Do you love watching a bunch of countries go at each other over land and water? Does it fascinate you how the geography of a place shapes its power relation with the rest of the world? Take the five ninja villages in Naruto. Each village is named after its unique topographical features because those features dictate the strengths and weaknesses of its people. The endless deserts of Sunagakure, for example, help protect the village from foreign invasions since enemies find it extremely difficult to withstand the sandstorms and water scarcity.
If you’re amazed by the idea of geopolitics, here’s a list of four anime that will have you screaming patriotic anthems for a nation that doesn’t even exist.
4. GATE: Jieitai Kanochi nite, Kaku Tatakaeri
Do you think world politics is fun? Then what about politics in a different world? What if a portal opened up in your sky right now and an army of medieval creatures stormed in through your street and killed everything on the way?
Now three months later, you’re leading a task force that will pass through the “gate” to a technologically-inferior world in order to understand the region, gather intel and report back to earth. What if every action of yours is accounted for and could be decisive in starting a war of catastrophic proportions?
That’s the life of Youji Itami, who stands at the crossroads of precarious extra-dimensional politics. Watch GATE if you’re in for some exciting geopolitics with implications for our modern world.
3. Legend Of The Galactic Heroes
With 110 episodes, Legend of the Galactic Heroes is the longest anime on our list. Set in space, it’s based on a century-long war between the interstellar superpowers, the Galactic Empire, led by Reinhard Von Lohengramm and the Free Planets Alliance, led by Yang Wen Liand.
Both are geniuses in their own right, but breaking the mould of hero-villain dichotomy, Legend of the Galactic Heroes perfects the maxim of “no victors, only victims in war”. There is democracy, there are coup d'état, skirmishes for resources, there is political drama, but more importantly, there’s the cost of war and geographical control, which here is space itself.
2. Attack on Titan
This might surprise you a little, but Attack on Titan is stunningly geopolitical.
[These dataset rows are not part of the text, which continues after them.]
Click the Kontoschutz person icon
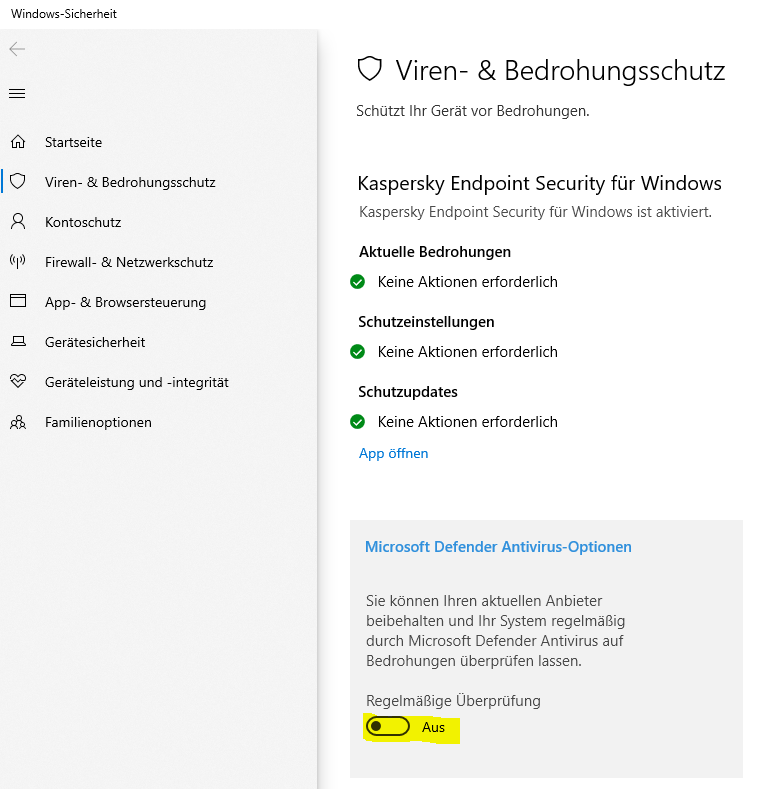The height and width of the screenshot is (789, 762). pyautogui.click(x=17, y=222)
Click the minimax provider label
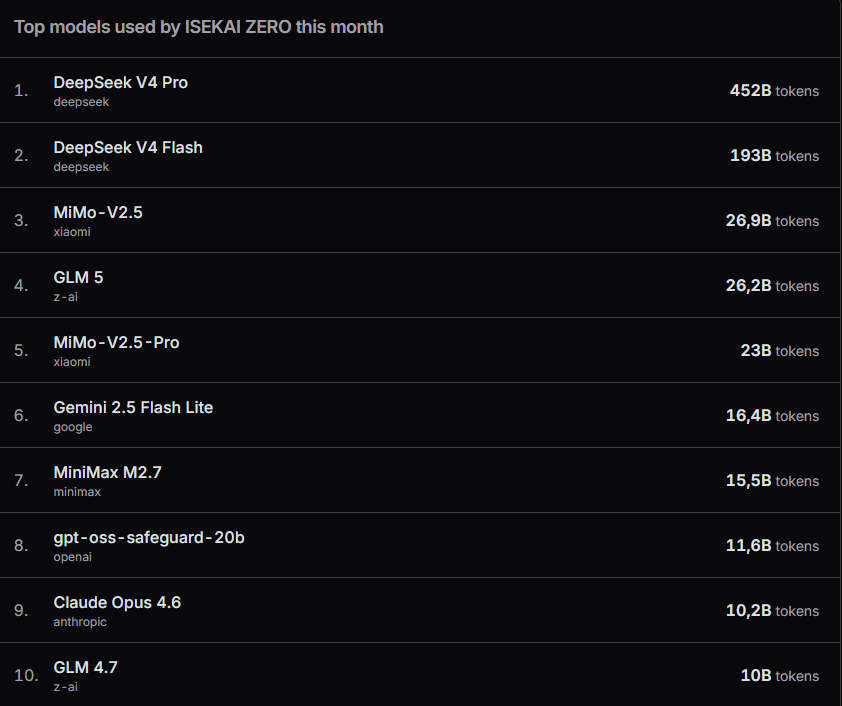 tap(77, 492)
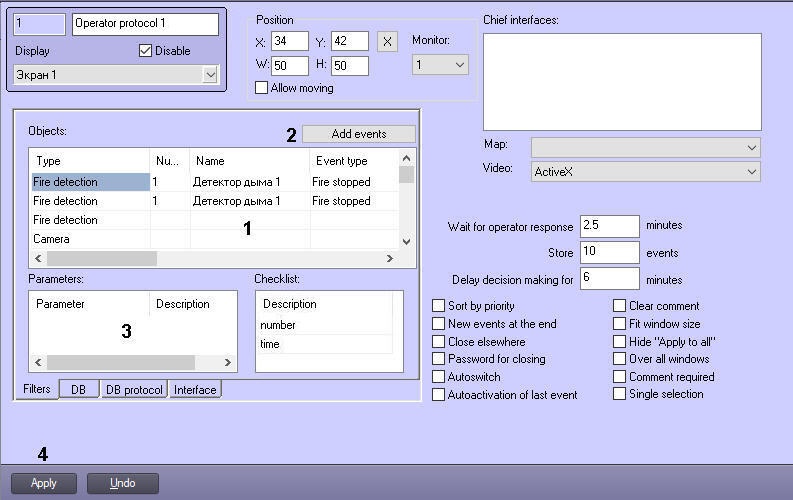The image size is (793, 500).
Task: Enable Allow moving checkbox
Action: click(262, 88)
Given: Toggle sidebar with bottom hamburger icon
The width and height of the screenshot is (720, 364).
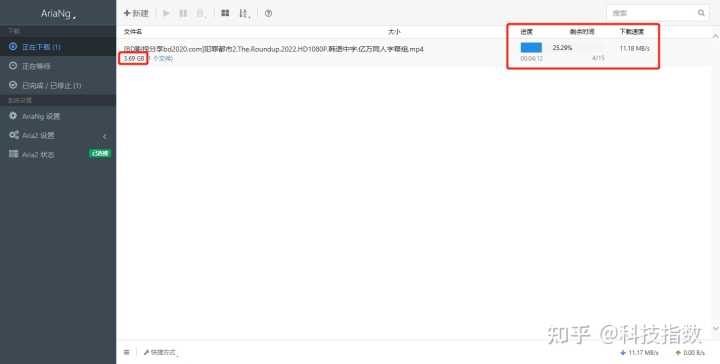Looking at the screenshot, I should (x=126, y=352).
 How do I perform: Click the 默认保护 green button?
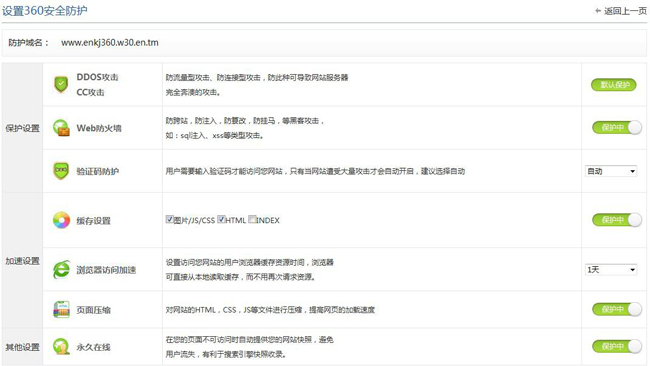[614, 85]
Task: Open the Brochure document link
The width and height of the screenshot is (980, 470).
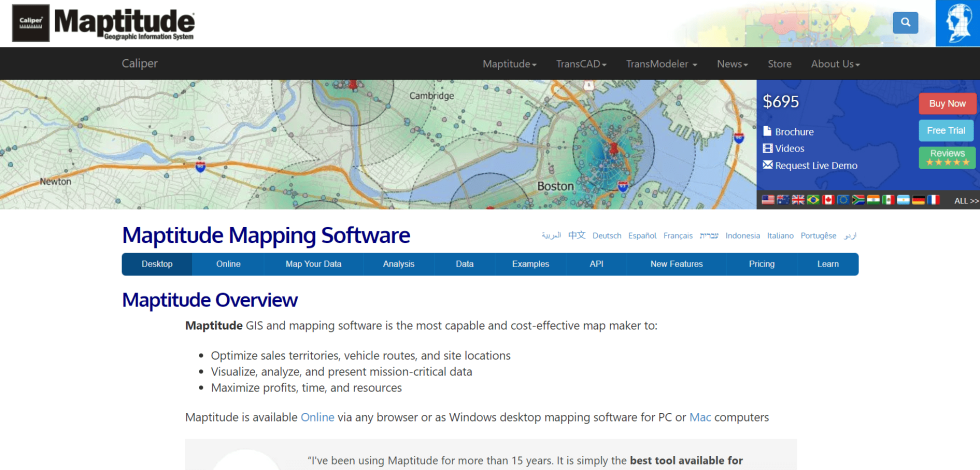Action: (794, 132)
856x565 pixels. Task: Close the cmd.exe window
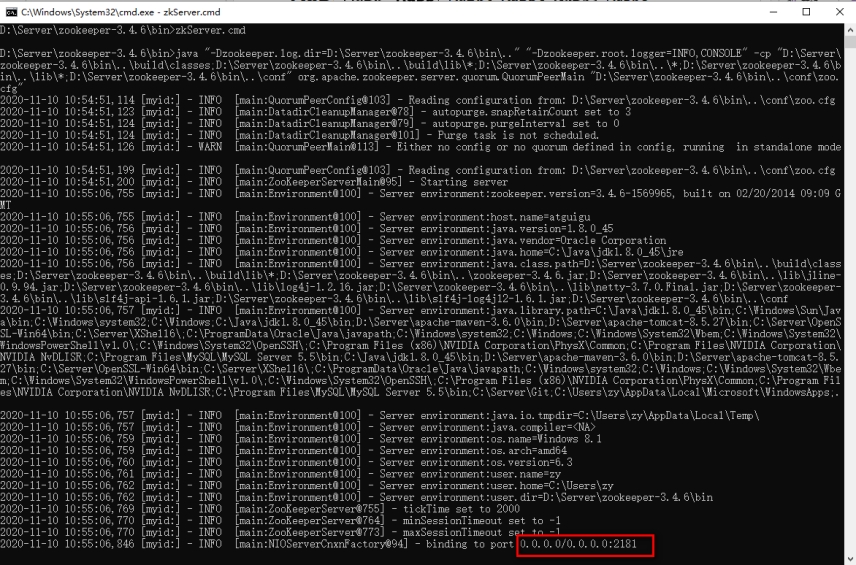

It’s different from other anime in that there are no “foreign” countries, there’s no enemy aside from the giant, man-eating humanoids who have reduced the human population to a small fraction, now holed up in walled towns meant to keep the titans out – at least that’s how it goes for 3 seasons.
While most people are content spending their time like livestock, biding the day the titans would break in and eat them, a few dare venture out of the walls. The Scouts – the wings of freedom – are tasked with stretching the frontiers of humanity by exterminating titans and seizing control of resources outside the walls. Every year, only a few of them make it back.
The Scouts, however, discover a great secret. One among them can transform into a titan. Yet that's not even important compared to what they discover next – their biggest threat comes not from the outside, but politically from the inside. Attack on Titan is hardly the monster-killing anime you think it is!
1. Code Geass
Lelouch Lamperouge, an ordinary highschool student – ordinary, aside the fact that he goes to a ridiculously posh private academy and is kind of a prince who’s also technically one of the heirs to the throne (and FYI, his mother was assassinated) – chances upon a supernatural ability to control others. But don’t let that premise fool you, Code Geass is nothing short of a geopolitical spectacle.
As Lelouch hides behind a mask and dons the alternate identity of “Zero” and rallies nationalist terrorists to overthrow his father – the Emperor himself – he becomes the centre of a 5D chess game between three superpowers – The Holy Britannian Empire that rules the North and South American continents, New Zealand, Philippines and Japan; The Chinese Federation ruling over East Asia, South Asia, Central Asia, and Southeast Asia; and the United Republic of Europia, controlling Europe, parts of Russia, Africa and the Middle-East.
What follows is a riveting tale of war and loss, people and land, patriotism and what it means to be free. Code Geass artfully navigates the intricacies of international relations in the guise of a thrilling mecha anime.